Quelques mois plus tard, interrogée par l'Express du 13 février 2008 sur la plainte déposée par Sarkozy contre le site Internet du Nouvel Obs - qu'il accuse de "faux" à propos d'un SMS- Mme Bruni Sarkozy déclarait : « La plainte justifiée de mon mari n'est pas contre un organe de presse, bien sûr, mais contre les "nouveaux moyens de désinformation". Internet peut être la pire et la meilleure des choses... Si ce genre de sites avait existé pendant la guerre, qu'en aurait-il été des dénonciations de Juifs?... Elle avait dû s’excuser et retirer ses propos (.
Citons encore 2 exemples très proches de la diatribe de Pierre Kosciusko-Morizet: « En Europe, nous sommes en train de forger une image hostile énorme des banques et des riches.
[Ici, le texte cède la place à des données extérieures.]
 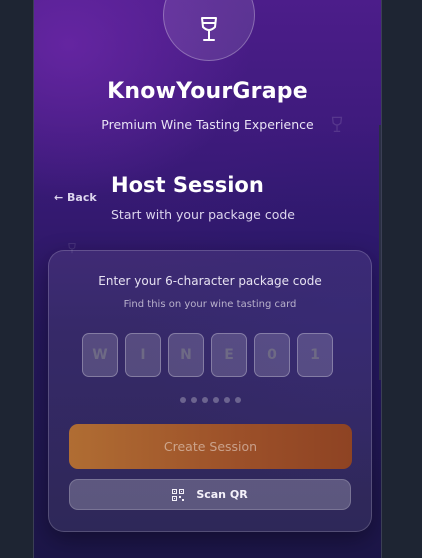 I want to click on wine-glass-icon, so click(x=209, y=29).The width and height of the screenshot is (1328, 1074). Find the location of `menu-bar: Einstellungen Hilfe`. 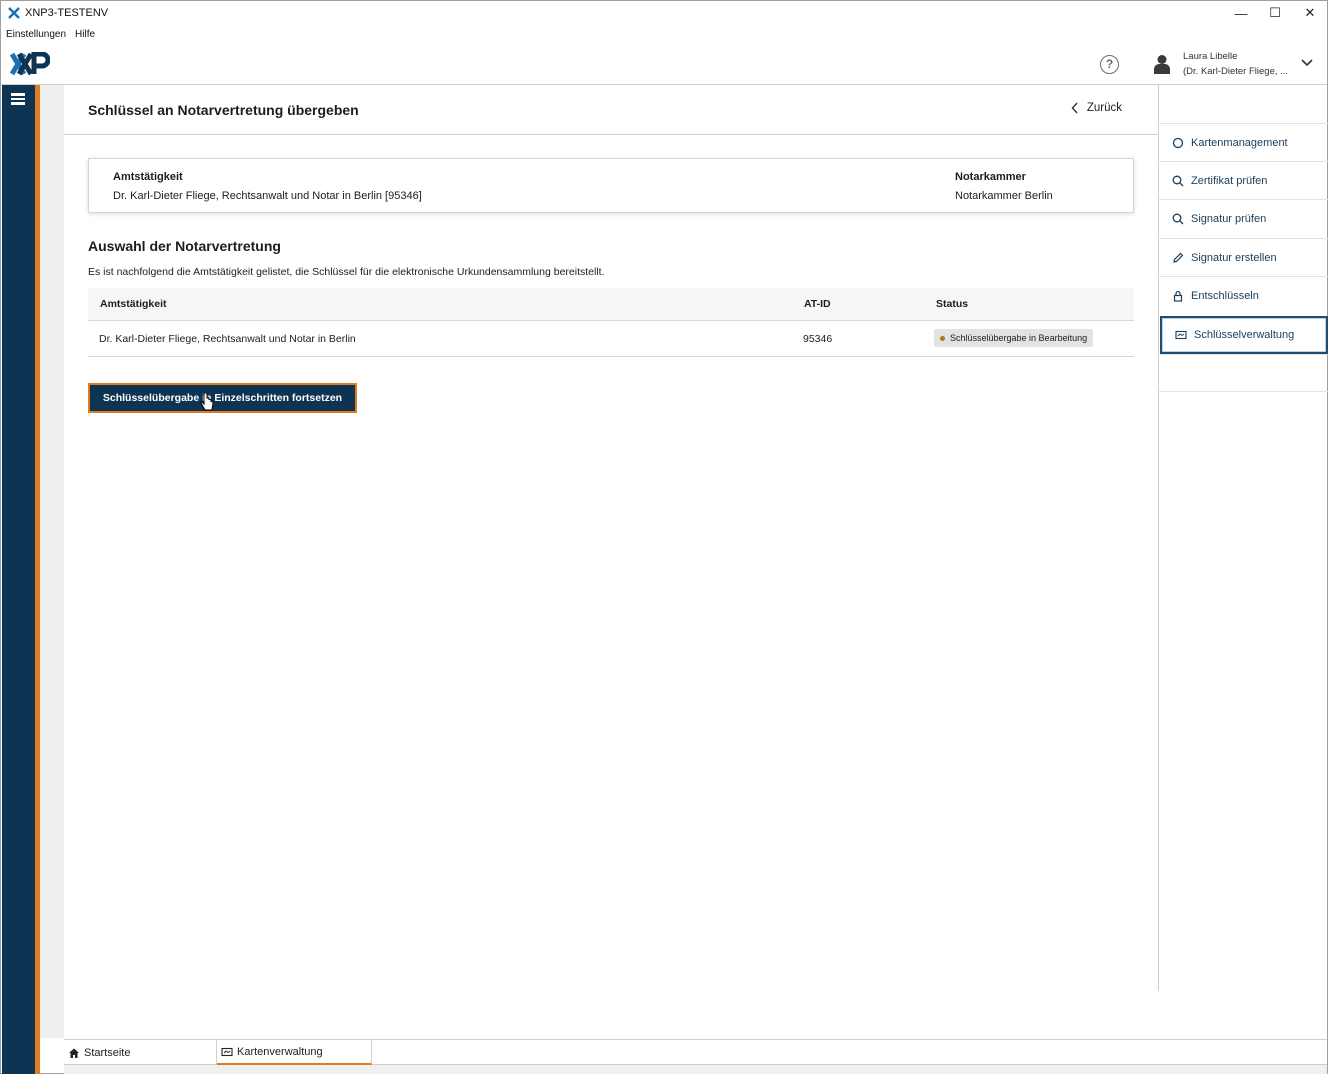

menu-bar: Einstellungen Hilfe is located at coordinates (50, 34).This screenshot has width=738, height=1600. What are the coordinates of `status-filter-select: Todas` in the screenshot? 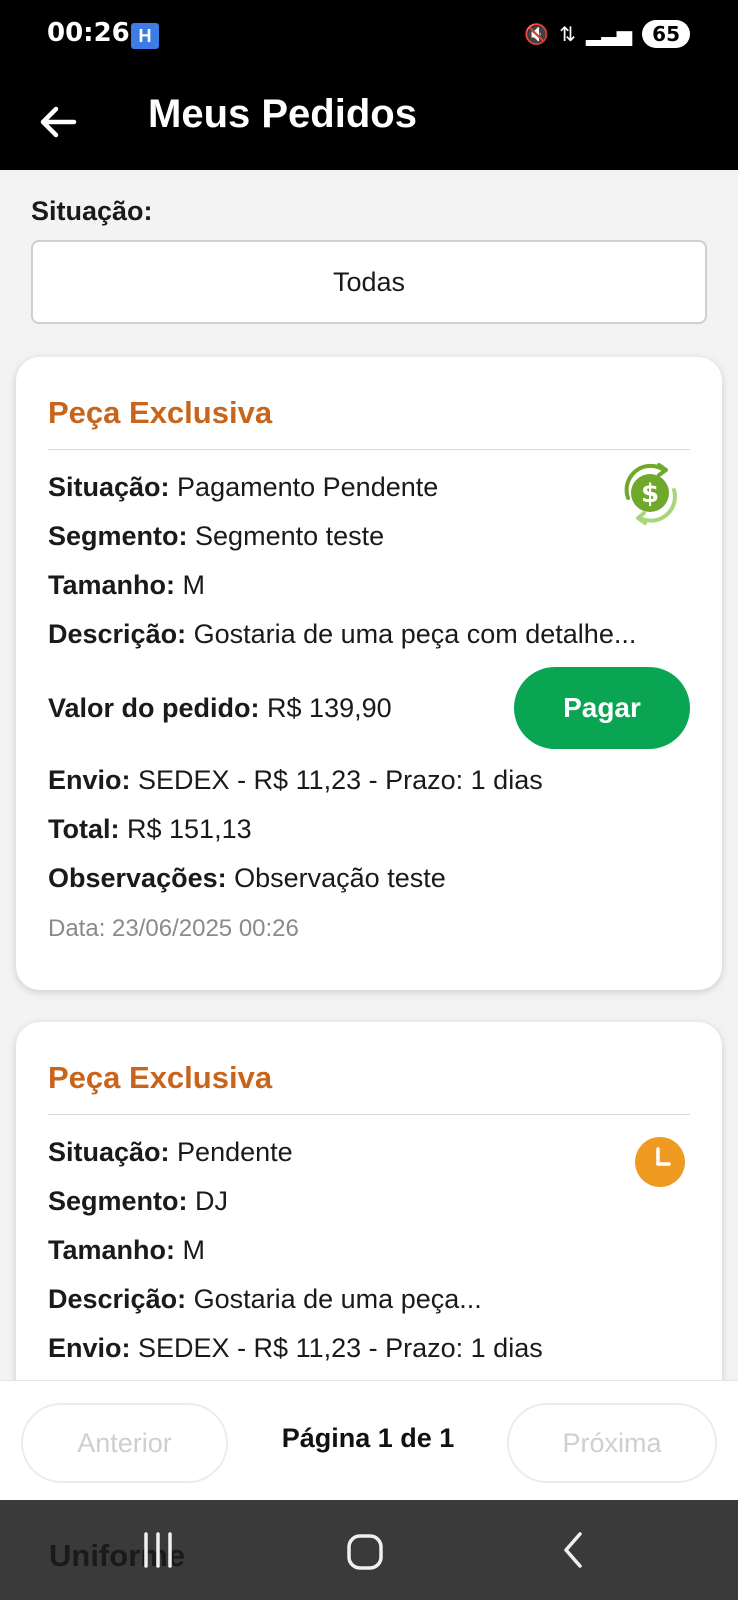 It's located at (369, 282).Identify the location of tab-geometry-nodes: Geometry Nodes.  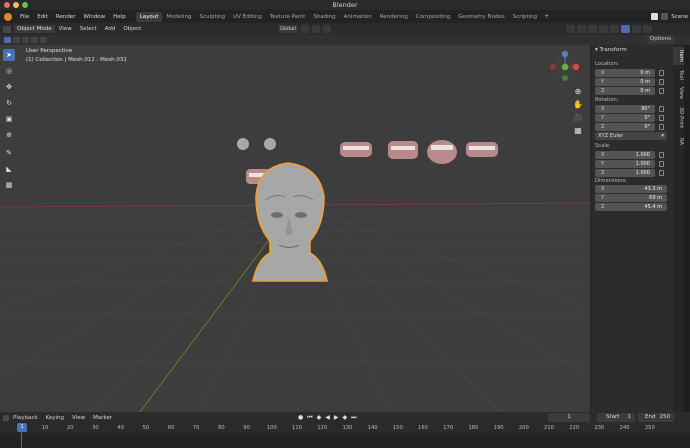
(481, 17).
Cela est déjà arrivé une fois, c’était en apparence contre les Juifs, et en fait on visait les mêmes milieux. Par deux fois, cela s‘est terminé avec des guerres ! ».
Cette déclaration de Maria Fekter, ministre autrichien des Finances, membre du parti conservateur ÖVP, a été prononcée le 17 septembre 2011, lors de la réunion des ministres européens des Finances en Pologne à Wroclaw, Selon cette dirigeante de la droite autrichienne, l’extermination des Juifs pendant la Shoah n’était donc qu’un avatar, un prétexte pour mettre en cause les riches. Sans surprise, Maria Fekter fait partie de l’aile droite du parti conservateur. Ministre de l’Intérieur dans un précédent cabinet, sa politique dure en matière d’immigration, lui avait valu le surnom de « dame de fer »; elle se proclame aussi catholique pratiquante (voir Le négationnisme s'infiltre au sommet de l’Europe.)
En mars 2012 le dénommé Jacques Béhague, Vice Président UMP du Conseil Général des Hautes-Pyrénées et Conseiller général, a publié sur son site Internet le texte suivant, ensuite supprimé face au tollé:
"...M. François HOLLANDE cultive la haine des riches, et ce depuis longtemps… Une vidéo est d’ailleurs disponible sur Internet dans laquelle il affirme explicitement « qu’il n’aime pas les riches, qu’il en convient » !!!
Cette haine des riches a déjà été développée par Adolf HITLER au travers des juifs.
J’accuse Monsieur HOLLANDE de faire renaître ces mêmes haines qui ont conduit l’humanité dans ce que nous avons connu de plus effroyable et de nauséabonde (sic !).J’accuse Monsieur HOLLANDE de prôner le nettoyage ethnique de tous ceux qui auraient le malheur de « trop » gagner d’argent…
– Soit par la confiscation de leurs biens et de leurs revenus.
– Soit par l’incitation à l’émigration.
Monsieur HOLLANDE est donc – Soit un criminel à l’encontre d’une population, celle des « riches », au même titre que Hitler en son temps quand celui-ci s’est lui aussi attaqué aux riches au travers des juifs.»
Loin de représenter un dérapage isolé, la diatribe de Pierre Kosciusko-Morizet s’inscrit dans une tradition française et européenne.